=== TESTO FORNITO ===
Quando la rivoluzione parte dalla musica. Allevi, un “classico ribelle”

Un uomo fragile e forte allo stesso tempo, un “adolescente in un corpo cresciuto” il Giovanni Allevi che esce dalle pagine del suo nuovo libro, “Classico ribelle”. Un artista che tenta di spiegare, attraverso la carta stampata, i meccanismi che lo hanno portato al punto in cui si trova oggi, i modi in cui si è distaccato dai classici pur continuando a rifarvisi. Quel che Allevi si trova a compiere nei confronti degli autori che lo hanno formato e lo hanno aiutato a sviluppare un linguaggio fatto di emozioni, è paragonabile al parricidio intellettuale di Parmenide effettuato da Platone, suo seguace prediletto.

“Io sono un amante del presente e del futuro. Amo il passato quando mi dà spunti per inventare qualcosa di nuovo”. Frasi come questa, essenza profonda dei pensieri che animano le sue melodie, mostrano il forte divario con un mondo accademico giustamente legato alla tradizione, il quale però non riesce a capire che la musica ha la capacità (e il dovere) di cambiare e adattarsi al proprio tempo. Ecco dunque uscire dalle pagine di un libro nuovi aspetti di questo compositore spesso considerato fragile, ma impavido e pronto, di fronte a critiche distruttive, a lanciarsi in un discorso così sicuro da risultare incontestabile (e facilmente confondibile con parole di presunzione, se non si fa attenzione a riportarlo al contesto e alla persona che le sta pronunciando). È così sicuro, però, solo quando parla del modo in cui è riuscito ad addomesticare quest’indomabile strega che anima le vite di tutti noi, e ad esprimere ciò che lei, come una musa per Esiodo, le chiedeva di cogliere e raccontare nel modo migliore.
===
## COMPITI DA SVOLGERE
1. Nel testo su Allevi, qual è il titolo del nuovo libro del compositore?
2. Traduci in inglese questa frase del testo su Allevi: "Io sono un amante del presente e del futuro."
3. Estrai dal testo su Allevi il passo che comincia con le parole "Quando la rivoluzione" e si ferma dopo "suo seguace prediletto.", copiandolo senza alcuna modifica.
=== DATI RACCOLTI ===
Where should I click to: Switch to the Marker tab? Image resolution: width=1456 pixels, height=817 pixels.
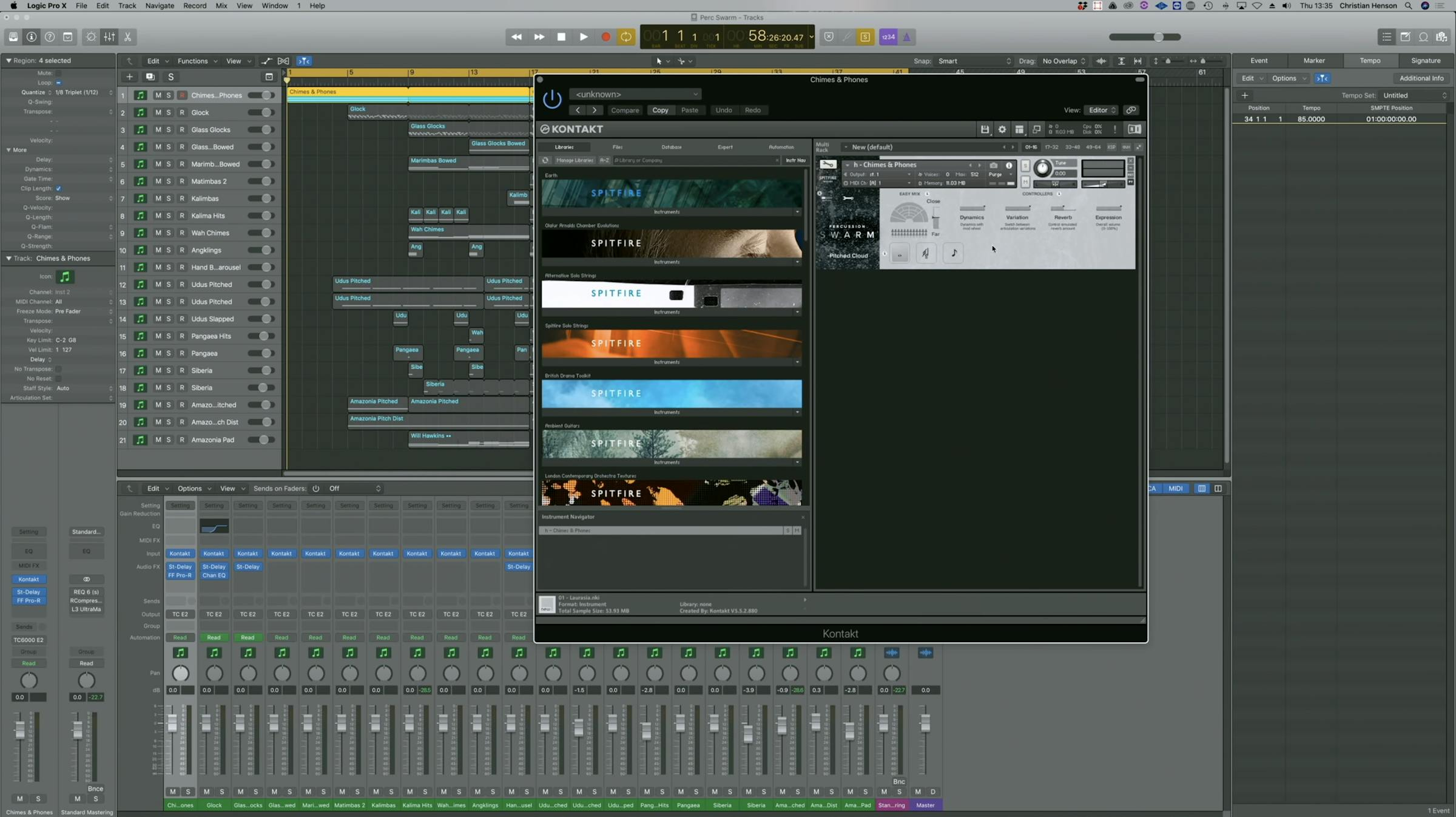pos(1313,61)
===
## RISPOSTE COMPLETE
1. “Classico ribelle”.

2. I am a lover of the present and the future.

3.
Quando la rivoluzione parte dalla musica. Allevi, un “classico ribelle”

Un uomo fragile e forte allo stesso tempo, un “adolescente in un corpo cresciuto” il Giovanni Allevi che esce dalle pagine del suo nuovo libro, “Classico ribelle”. Un artista che tenta di spiegare, attraverso la carta stampata, i meccanismi che lo hanno portato al punto in cui si trova oggi, i modi in cui si è distaccato dai classici pur continuando a rifarvisi. Quel che Allevi si trova a compiere nei confronti degli autori che lo hanno formato e lo hanno aiutato a sviluppare un linguaggio fatto di emozioni, è paragonabile al parricidio intellettuale di Parmenide effettuato da Platone, suo seguace prediletto.